— Start —
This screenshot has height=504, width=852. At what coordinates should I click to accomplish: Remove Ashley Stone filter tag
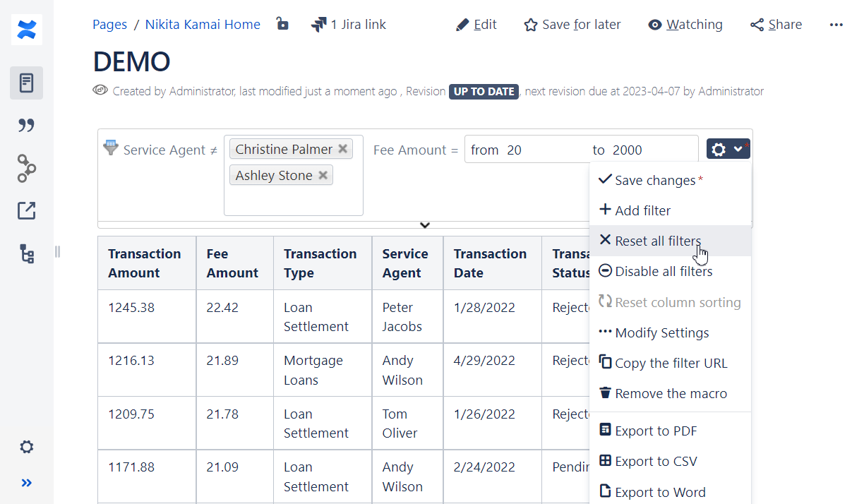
— End —
— Start —
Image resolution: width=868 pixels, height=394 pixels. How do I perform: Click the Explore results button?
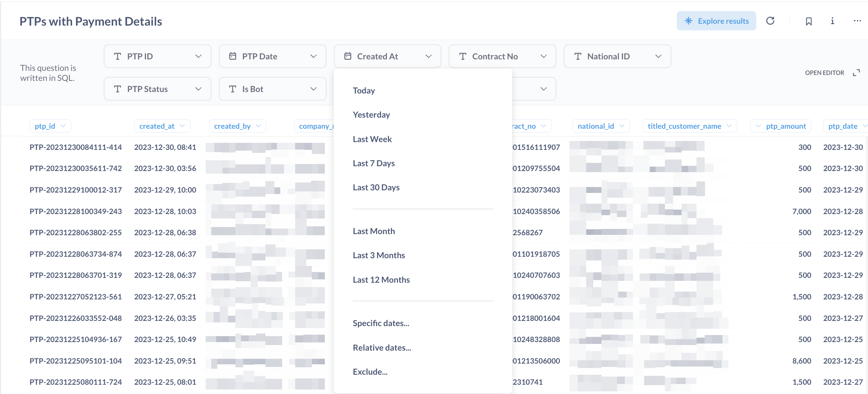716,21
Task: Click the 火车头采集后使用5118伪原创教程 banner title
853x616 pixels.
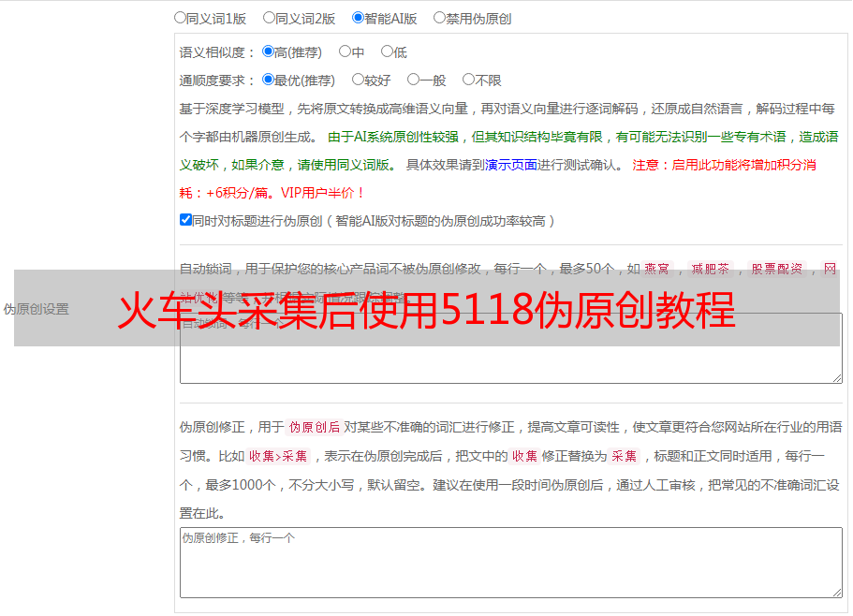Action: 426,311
— End —
— Start —
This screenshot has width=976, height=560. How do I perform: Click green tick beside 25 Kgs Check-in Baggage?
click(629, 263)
— End —
(INSTRUCTION):
Could you retype the listing lines verbatim, starting at the line that contains "This screenshot has width=976, height=560." and ending at the line that contains "click(629, 263)"?

(WRITTEN ANSWER):
This screenshot has width=976, height=560. How do I perform: Click green tick beside 25 Kgs Check-in Baggage?
click(629, 263)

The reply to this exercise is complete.